Rewrite the three-elements documentation from "Anything that exists" up to and including "and <three-mesh-standard-material> tags.", swapping "imperatively" for "manually".

◆ SELECTED TEXT:
┄┄┄┄┄┄┄┄┄┄
Anything that exists within a <three-scene> tag will automatically be added to that scene's graph of objects. In the example above, we're using <three-mesh> to create an instance of THREE.Mesh, and instead of imperatively assigning it a geometry and material, we're using nested <three-dodecahedron-buffer-geometry> and <three-mesh-standard-material> tags.

# Nesting Objects

Just like in Three.js itself, you can nest scene objects. three-elements will try to parent every scene object to its nearest potential parent object. Things will typically just work as expected. Here's an example:

<three-game autorender>
  <three-scene background-color="#eee">
    <!-- Spinning dodecahedron -->
    <three-mesh scale="2" tick="object.rotation.x = object.rotation.y += 0.01">
      <three-dodecahedron-buffer-geometry></three-dodecahedron-buffer-geometry>
      <three-mesh-standard-material
        color="hotpink"
      ></three-mesh-standard-material>

      <!--
      Here's a child dodecahedron that will rotate around its own axes,
      but will also be rotated by its parent.
┄┄┄┄┄┄┄┄┄┄
◆ STORED DATA:
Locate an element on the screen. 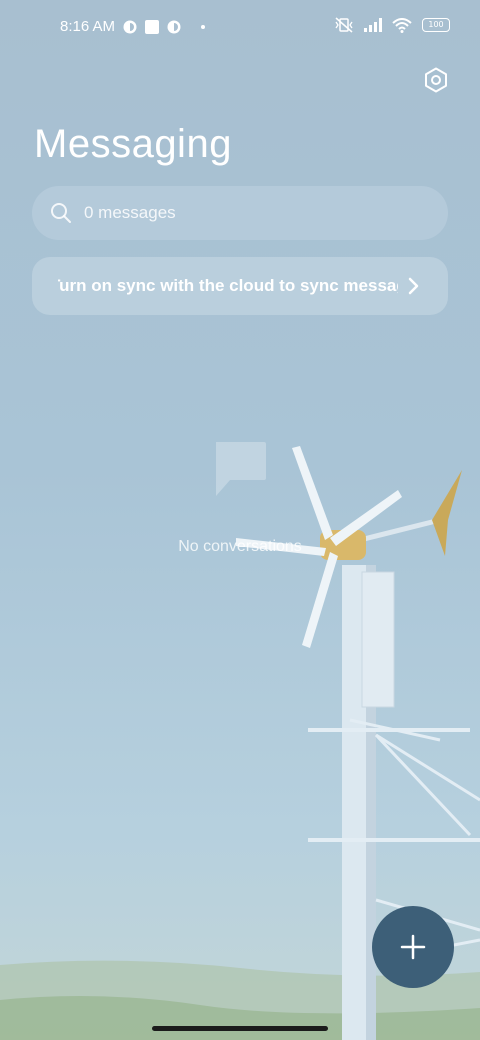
┄┄┄┄┄┄┄┄┄┄
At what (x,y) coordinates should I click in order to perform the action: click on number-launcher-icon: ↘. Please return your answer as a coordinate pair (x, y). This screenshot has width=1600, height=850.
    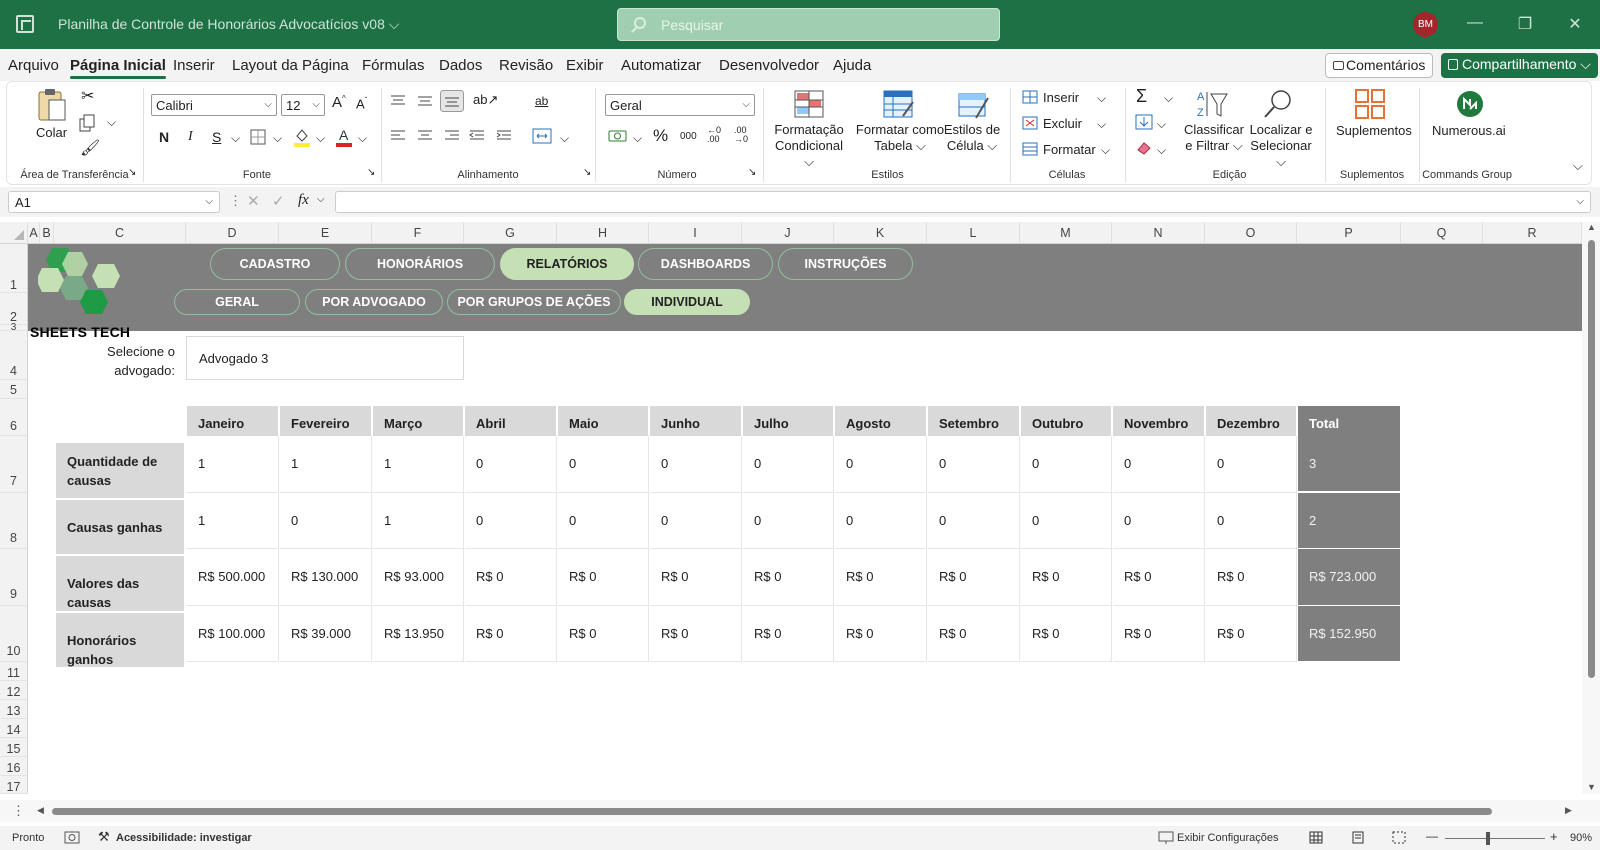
┄┄┄┄┄┄┄┄┄┄
◆ FINISHED EXERCISE:
Anything that exists within a <three-scene> tag will automatically be added to that scene's graph of objects. In the example above, we're using <three-mesh> to create an instance of THREE.Mesh, and instead of manually assigning it a geometry and material, we're using nested <three-dodecahedron-buffer-geometry> and <three-mesh-standard-material> tags.